■ Material for this exercise:
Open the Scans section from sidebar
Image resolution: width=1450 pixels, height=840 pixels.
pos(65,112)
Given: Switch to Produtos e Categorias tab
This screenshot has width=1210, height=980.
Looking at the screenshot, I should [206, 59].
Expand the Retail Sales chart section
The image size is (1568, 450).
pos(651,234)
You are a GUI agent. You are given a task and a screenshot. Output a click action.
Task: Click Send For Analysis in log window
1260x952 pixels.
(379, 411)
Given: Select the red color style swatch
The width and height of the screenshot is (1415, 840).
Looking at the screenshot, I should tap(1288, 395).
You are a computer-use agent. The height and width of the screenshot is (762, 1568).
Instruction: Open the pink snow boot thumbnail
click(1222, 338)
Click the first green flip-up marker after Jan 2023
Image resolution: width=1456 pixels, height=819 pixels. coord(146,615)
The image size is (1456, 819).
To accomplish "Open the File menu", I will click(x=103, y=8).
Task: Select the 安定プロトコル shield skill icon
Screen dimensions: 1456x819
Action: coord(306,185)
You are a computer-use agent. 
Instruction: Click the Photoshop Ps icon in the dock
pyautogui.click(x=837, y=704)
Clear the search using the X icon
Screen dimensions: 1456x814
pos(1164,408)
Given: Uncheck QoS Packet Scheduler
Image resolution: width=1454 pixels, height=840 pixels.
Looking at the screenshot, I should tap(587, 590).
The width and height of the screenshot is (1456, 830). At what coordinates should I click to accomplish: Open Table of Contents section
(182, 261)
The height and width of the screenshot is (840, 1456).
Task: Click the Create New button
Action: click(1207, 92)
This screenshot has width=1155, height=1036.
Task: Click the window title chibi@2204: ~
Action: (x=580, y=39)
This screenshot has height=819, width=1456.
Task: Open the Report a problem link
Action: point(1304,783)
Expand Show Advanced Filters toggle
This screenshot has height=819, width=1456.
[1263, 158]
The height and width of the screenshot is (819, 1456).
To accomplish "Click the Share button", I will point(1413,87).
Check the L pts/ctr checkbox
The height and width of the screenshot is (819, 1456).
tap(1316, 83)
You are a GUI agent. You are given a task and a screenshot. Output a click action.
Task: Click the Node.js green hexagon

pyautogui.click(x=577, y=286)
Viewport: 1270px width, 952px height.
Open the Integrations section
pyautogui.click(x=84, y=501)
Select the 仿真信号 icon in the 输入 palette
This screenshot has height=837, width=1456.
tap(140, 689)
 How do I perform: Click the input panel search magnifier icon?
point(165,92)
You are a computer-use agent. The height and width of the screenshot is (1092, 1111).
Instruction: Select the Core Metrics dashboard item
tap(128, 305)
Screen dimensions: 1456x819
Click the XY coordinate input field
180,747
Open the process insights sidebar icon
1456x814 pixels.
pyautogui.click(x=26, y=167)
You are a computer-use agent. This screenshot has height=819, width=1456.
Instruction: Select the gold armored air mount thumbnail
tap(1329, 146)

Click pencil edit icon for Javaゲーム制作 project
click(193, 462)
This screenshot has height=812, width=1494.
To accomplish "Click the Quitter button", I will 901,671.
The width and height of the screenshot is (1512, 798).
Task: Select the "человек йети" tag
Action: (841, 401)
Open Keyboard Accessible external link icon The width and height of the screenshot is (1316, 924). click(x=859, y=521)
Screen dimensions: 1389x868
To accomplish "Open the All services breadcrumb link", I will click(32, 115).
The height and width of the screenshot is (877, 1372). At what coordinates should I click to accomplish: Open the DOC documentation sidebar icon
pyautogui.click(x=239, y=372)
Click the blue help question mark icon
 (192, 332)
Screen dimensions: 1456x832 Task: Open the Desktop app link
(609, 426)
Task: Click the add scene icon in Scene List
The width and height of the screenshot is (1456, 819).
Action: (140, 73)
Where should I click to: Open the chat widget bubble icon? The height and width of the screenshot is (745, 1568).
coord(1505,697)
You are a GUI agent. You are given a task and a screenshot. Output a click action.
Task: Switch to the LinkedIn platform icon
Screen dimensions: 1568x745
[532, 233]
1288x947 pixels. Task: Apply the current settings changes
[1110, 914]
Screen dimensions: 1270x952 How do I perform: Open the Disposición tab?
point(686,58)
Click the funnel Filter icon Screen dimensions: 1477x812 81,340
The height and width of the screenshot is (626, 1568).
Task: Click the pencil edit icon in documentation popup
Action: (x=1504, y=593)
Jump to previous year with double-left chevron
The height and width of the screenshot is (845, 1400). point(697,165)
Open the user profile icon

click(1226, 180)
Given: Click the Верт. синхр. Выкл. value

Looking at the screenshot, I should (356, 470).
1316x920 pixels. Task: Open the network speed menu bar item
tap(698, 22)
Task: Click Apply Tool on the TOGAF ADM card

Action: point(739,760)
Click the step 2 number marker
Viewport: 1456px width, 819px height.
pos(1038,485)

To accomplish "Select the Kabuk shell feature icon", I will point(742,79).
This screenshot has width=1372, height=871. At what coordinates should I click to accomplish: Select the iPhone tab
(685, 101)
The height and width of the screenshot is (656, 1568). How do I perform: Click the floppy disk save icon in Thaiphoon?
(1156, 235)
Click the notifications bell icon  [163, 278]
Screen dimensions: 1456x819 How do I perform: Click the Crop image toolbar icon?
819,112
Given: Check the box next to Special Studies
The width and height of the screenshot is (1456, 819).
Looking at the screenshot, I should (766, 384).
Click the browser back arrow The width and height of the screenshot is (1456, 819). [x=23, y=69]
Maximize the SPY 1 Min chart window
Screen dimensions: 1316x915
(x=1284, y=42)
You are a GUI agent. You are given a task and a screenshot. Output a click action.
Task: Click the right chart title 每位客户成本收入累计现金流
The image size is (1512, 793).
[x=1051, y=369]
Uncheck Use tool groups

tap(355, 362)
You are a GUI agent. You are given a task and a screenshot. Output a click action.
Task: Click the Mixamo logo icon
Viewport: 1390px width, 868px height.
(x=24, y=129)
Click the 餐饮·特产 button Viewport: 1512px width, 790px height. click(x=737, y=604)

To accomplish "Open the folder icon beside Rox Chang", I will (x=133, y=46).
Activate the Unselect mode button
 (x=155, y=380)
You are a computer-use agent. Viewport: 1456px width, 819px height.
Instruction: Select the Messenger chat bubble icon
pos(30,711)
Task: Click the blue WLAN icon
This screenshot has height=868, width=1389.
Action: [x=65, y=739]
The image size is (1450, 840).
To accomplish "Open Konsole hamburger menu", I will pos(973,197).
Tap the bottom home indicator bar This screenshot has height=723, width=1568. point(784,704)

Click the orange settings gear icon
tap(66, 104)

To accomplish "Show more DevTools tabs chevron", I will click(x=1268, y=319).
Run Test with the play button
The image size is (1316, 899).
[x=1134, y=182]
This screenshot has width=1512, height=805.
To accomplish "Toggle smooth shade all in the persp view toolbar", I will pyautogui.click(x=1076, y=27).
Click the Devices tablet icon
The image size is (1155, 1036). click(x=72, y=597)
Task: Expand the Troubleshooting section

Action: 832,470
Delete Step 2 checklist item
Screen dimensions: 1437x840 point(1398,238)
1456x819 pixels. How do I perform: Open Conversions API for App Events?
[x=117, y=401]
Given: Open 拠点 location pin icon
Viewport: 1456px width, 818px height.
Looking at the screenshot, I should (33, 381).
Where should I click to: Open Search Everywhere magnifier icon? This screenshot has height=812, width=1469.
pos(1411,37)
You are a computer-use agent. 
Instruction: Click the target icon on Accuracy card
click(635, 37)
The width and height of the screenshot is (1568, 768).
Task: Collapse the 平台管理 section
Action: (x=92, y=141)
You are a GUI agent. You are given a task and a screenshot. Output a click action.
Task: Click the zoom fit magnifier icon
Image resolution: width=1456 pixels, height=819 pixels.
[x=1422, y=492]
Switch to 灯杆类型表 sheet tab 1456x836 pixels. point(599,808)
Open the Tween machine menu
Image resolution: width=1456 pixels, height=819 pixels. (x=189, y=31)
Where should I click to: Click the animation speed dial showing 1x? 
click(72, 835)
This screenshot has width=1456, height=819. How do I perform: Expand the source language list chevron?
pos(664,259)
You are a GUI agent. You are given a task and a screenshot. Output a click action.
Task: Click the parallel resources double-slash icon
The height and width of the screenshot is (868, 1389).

■ Exercise: From the records above, transcribe without alteration every line from the one with "Screen dimensions: 1270x952" to the one with "Click the notifications", inclusive.

■ Response to the task:
Screen dimensions: 1270x952 How do I perform: Open the Disposición tab?
point(686,58)
Click the funnel Filter icon Screen dimensions: 1477x812 81,340
The height and width of the screenshot is (626, 1568).
Task: Click the pencil edit icon in documentation popup
Action: (x=1504, y=593)
Jump to previous year with double-left chevron
The height and width of the screenshot is (845, 1400). point(697,165)
Open the user profile icon

click(1226, 180)
Given: Click the Верт. синхр. Выкл. value

Looking at the screenshot, I should (356, 470).
1316x920 pixels. Task: Open the network speed menu bar item
tap(698, 22)
Task: Click Apply Tool on the TOGAF ADM card

Action: point(739,760)
Click the step 2 number marker
Viewport: 1456px width, 819px height.
pos(1038,485)

To accomplish "Select the Kabuk shell feature icon", I will point(742,79).
This screenshot has width=1372, height=871. At what coordinates should I click to accomplish: Select the iPhone tab
(685, 101)
The height and width of the screenshot is (656, 1568). How do I perform: Click the floppy disk save icon in Thaiphoon?
(1156, 235)
Click the notifications bell icon  [163, 278]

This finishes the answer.